The morning will start at 10 a.m. with a presentation by Dr. Gérald C. Boudreau on the famous French missionary Jean Mandé Sigogne who served the Acadians of southwest Nova Scotia from 1799 to1844. After a career as administrator at Université Sainte-Anne, Gérald Boudreau devoted his energy to numerous community organizations at the regional and national level. He was co-president of the Grand-Pré/UNESCO nomination project.
At 11 a.m., Georgette LeBlanc will talk about Prudent, her poetic novel inspired by her ancestor Prudent Robichaud. He was an 86 year-old translator who, along with 231 other Acadian deportees, was loaded onto the Pembroke headed for Virginia. Georgette LeBlanc teaches French at Université Sainte-Anne. She received numerous prizes for her two other poetic works, Alma and Amédé.
Dr. Gerald H. Gerrits will start the afternoon session at 1:30 with a talk on the impact of the Dutch farmers who settled in the Annapolis Valley after the Second World War. Born on a farm in the Netherlands, Gerry Gerrits arrived in Nova Scotia with his parents and siblings in 1953. Instead of becoming a farmer, he opted for an academic career and taught in the History Department at Acadia University from 1980 to 2008. He was one of the contributors to the Ivany Report.
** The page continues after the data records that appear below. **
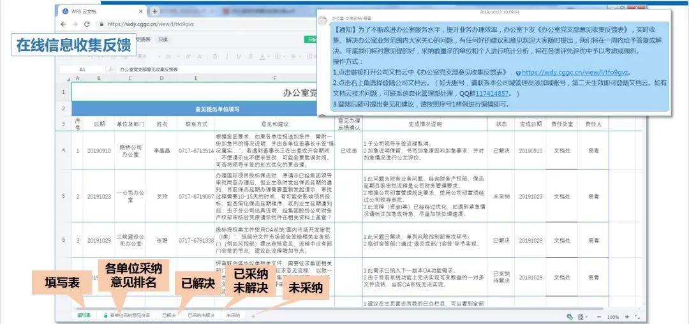
Task: Click the site padlock icon in address bar
Action: 101,24
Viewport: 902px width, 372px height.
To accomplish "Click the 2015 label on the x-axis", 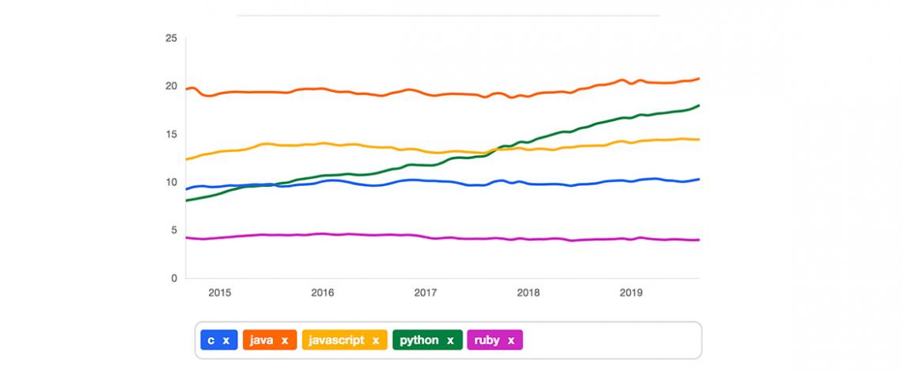I will coord(219,292).
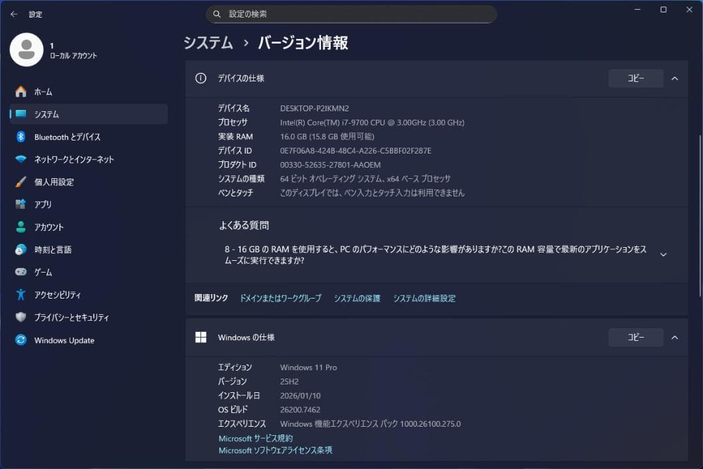Open 時刻と言語 settings page

53,250
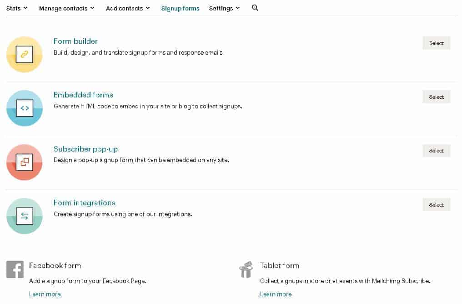Open the Settings dropdown menu
The height and width of the screenshot is (304, 462).
pyautogui.click(x=224, y=8)
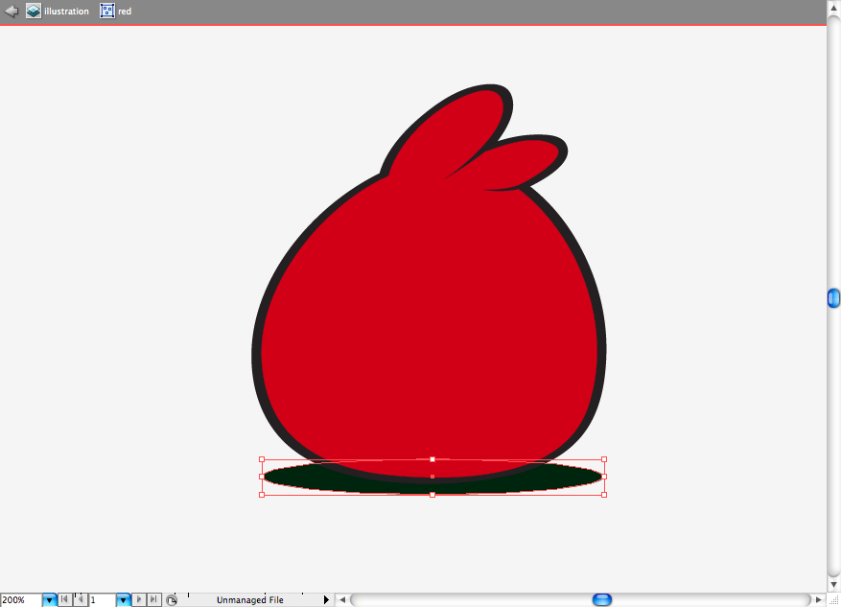This screenshot has height=607, width=841.
Task: Click the Version Cue status icon
Action: pos(172,600)
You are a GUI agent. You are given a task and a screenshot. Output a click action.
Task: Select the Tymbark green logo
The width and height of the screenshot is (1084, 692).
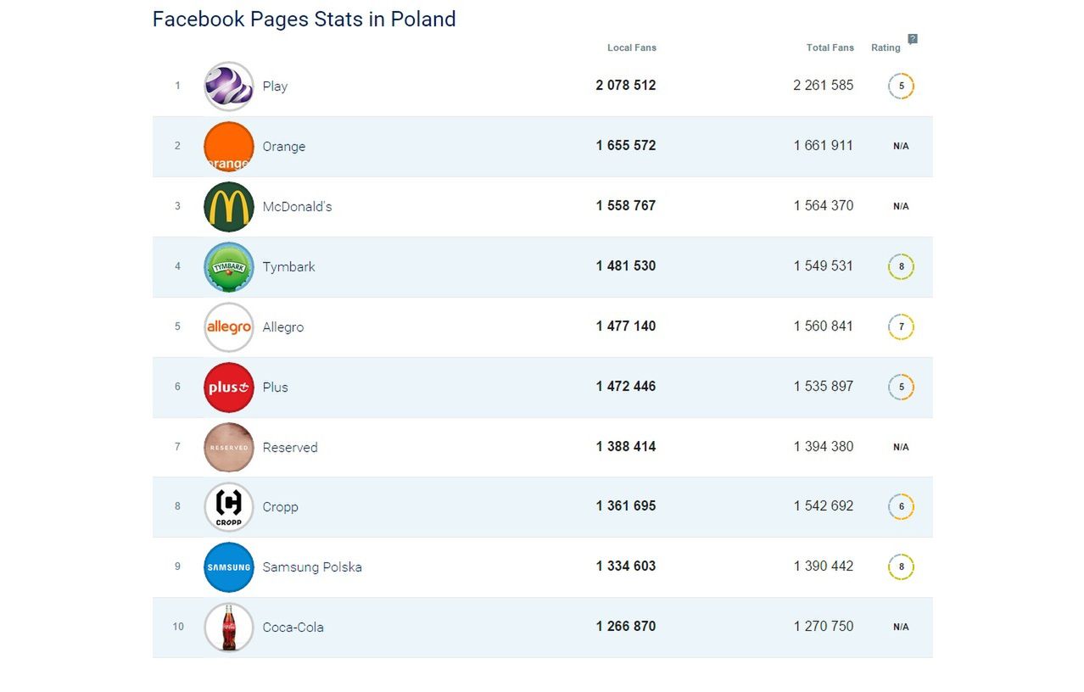pyautogui.click(x=229, y=267)
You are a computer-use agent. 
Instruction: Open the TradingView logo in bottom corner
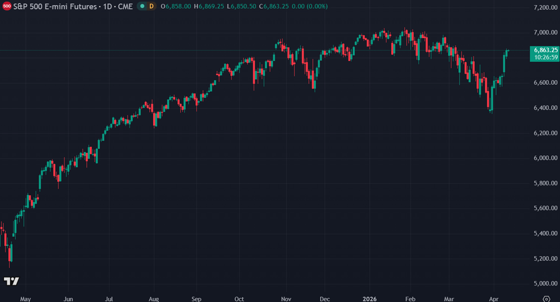point(11,281)
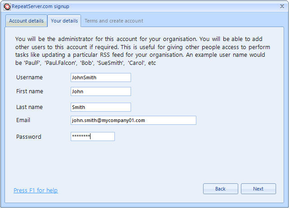Focus the First name input box

point(100,91)
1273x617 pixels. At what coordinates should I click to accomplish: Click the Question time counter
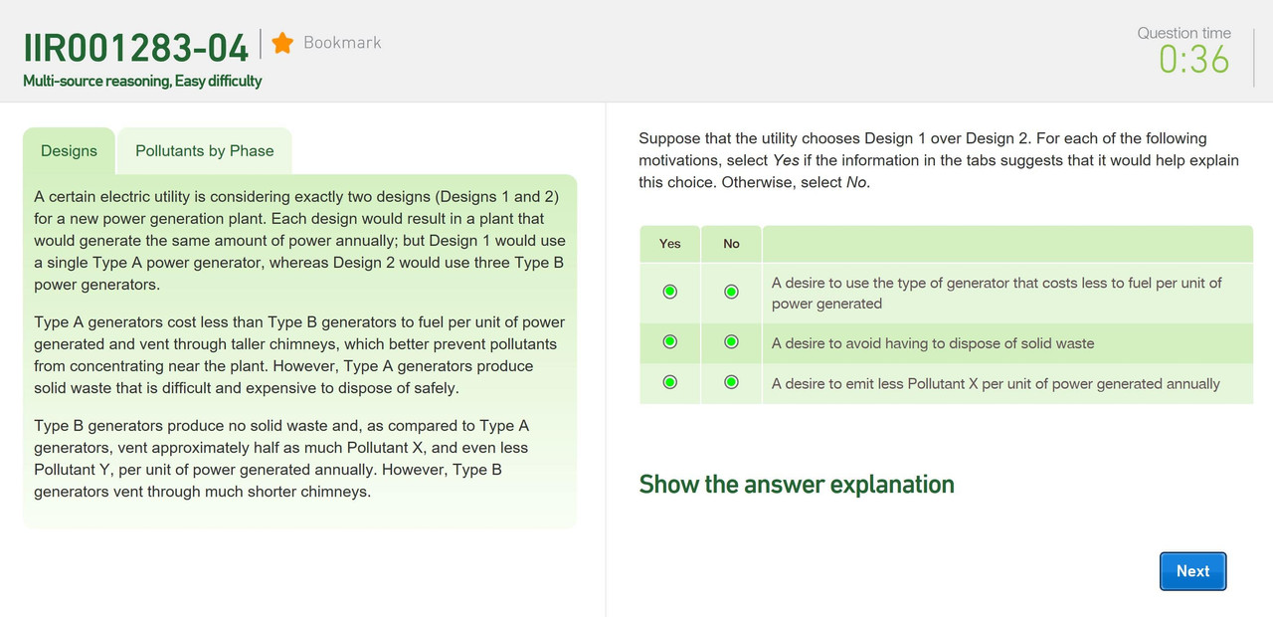pyautogui.click(x=1193, y=60)
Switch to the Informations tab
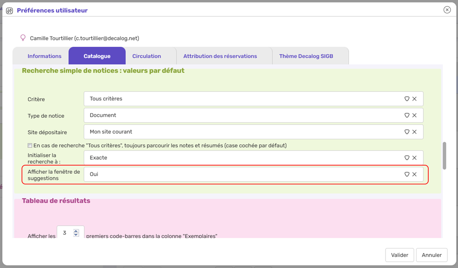458x268 pixels. tap(44, 56)
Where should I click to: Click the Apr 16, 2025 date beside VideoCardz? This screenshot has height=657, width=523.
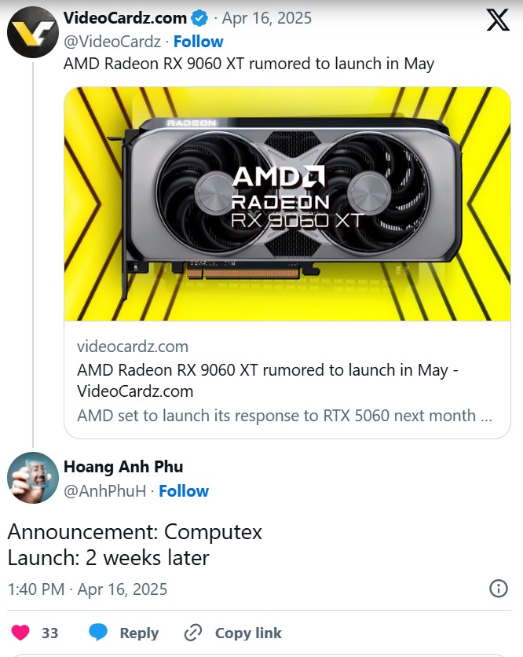click(267, 18)
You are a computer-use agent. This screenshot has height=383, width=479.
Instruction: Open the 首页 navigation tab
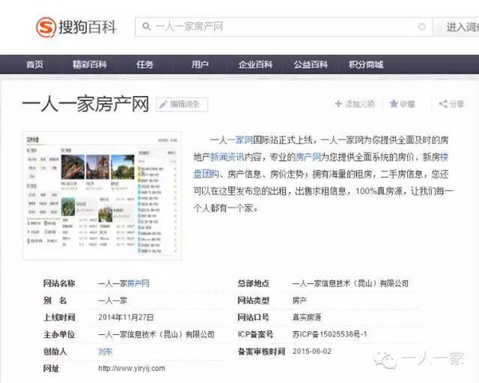click(x=34, y=65)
At 2:30 p.m., archeologist and ceramic artist Talva Jacobson will give her first public presentation on the reconstruction process of the child’s skull that was found in 1996 during the digs to establish the perimeter of Sainte-Famille Cemetery in Falmouth. The cemetery was part of the former Acadian village of Pisiquid (Windsor). Talva Jacobson is preparing her doctoral thesis at Michigan Technological University and is currently working at the Medalta Potteries National Historic Site in Alberta.